En 1493, mientras impartía clases en Padua, Pacioli recibió las primeras amonestaciones de su orden, por esa manía suya de dedicarse a la enseñanza de las matemáticas y olvidar sus deberes con Dios. Le obligaron a trasladarse a Asís, bajo amenaza de excomunión, y estuvo dos años sin impartir clases. No es difícil imaginar que el retrato del que hablamos no fuera del agrado de la orden y que tal vez lo mantuviera en secreto. En 1508, una bula especial del papa Julio II le permitió prescindir del voto de pobreza, al que estaba obligado por su orden, y disponer de bienes materiales. El cuadro ya no debía ser un problema, más allá de exhibir cierta vanidad.

AMIGO DE ARTISTAS
Pacioli se codeó con los grandes artistas y matemáticos de su época, como su paisano matemático y pintor Piero della Francesca o el arquitecto León Battista Alberti. Y se ha sugerido, no sin fundamento, que el joven del cuadro podría ser el pintor Alberto Durero. Sin embargo, la tesis más controvertida, y a la que me suscribo, es que tanto el pintor como el alumno fueran el propio Leonardo da Vinci.

En 1496, Pacioli se trasladó a Milán, invitado a la corte de Ludovico Sforza. Allí entabló amistad con Leonardo y fue entonces cuando Pacioli le propuso la realización de los 60 famosos dibujos de poliedros para su 'De divina proportione'. Tras la captura de Ludovico el Moro por los franceses, huyeron juntos hasta recalar en Florencia, donde compartieron casa. Aparentemente, el rombicuboctaedro era una figura desconocida en el momento de la ejecución del cuadro. La segunda representación en el tiempo que se le conoce la encontramos en las láminas XXXV y XXXVI de 'De divina'. Podría ser que su inclusión en el cuadro fuera un homenaje a su redescubrimiento por parte del propio Pacioli, aunque el maestro no hace mención alguna en 'De divina'. Más bien al contrario. Parece que la existencia del Vigentisex Basium Planus ya está difundido: “Su conocimiento resulta utilísimo por muchas consideraciones a quien lo sepa aplicar, sobre todo en arquitectura”. Frase extraña, pues se desconocen semejantes aplicaciones en la arquitectura del momento.

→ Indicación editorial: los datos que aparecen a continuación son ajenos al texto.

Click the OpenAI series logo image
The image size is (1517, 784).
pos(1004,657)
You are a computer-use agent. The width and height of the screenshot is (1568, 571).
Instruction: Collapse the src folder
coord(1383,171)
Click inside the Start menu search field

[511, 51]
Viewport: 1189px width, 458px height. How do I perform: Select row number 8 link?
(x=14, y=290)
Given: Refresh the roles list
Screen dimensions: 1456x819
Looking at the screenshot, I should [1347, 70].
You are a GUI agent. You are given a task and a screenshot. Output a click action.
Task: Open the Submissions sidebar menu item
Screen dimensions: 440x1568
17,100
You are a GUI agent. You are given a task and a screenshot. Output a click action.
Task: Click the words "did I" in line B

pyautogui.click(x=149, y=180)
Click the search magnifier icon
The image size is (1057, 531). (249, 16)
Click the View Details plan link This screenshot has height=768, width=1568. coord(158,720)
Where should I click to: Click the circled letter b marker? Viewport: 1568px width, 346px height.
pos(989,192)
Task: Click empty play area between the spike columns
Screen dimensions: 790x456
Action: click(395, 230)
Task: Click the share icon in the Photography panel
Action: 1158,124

Aquí pueden encontrar pruebas gráficas apoyando la hipótesis de Leonardo da Vinci como posible autor y figurante en el cuadro. En especial, observen el asombroso parecido entre un retrato de un joven Da Vinci y nuestro misterioso personaje. Sin embargo, Leonardo tenía 44 años cuando conoció a Pacioli y el 'vigennis' del 'cartaglio' tampoco nos cuadra. Tal vez haya que interpretar el criptograma como un problema de álgebra en notación sincopada y su solución desvele finalmente el secreto de la identidad del creador y del misterioso personaje del cuadro. ¿Se atreve con el enigma?


  • TERESA DE LA VASSELLE24/03/13 00:00
    NO ES UN JOVEN ES UNA MUJER.
  • Teresa Garbí13/06/11 00:00
    He leído con interés este artículo porque coincide con lo que afirmo en mi libro, "Leonardo da Vinci: obstinado rigor" y con el artículo que publiqué en Archivo de Arte Valenciano, ambos en 2009.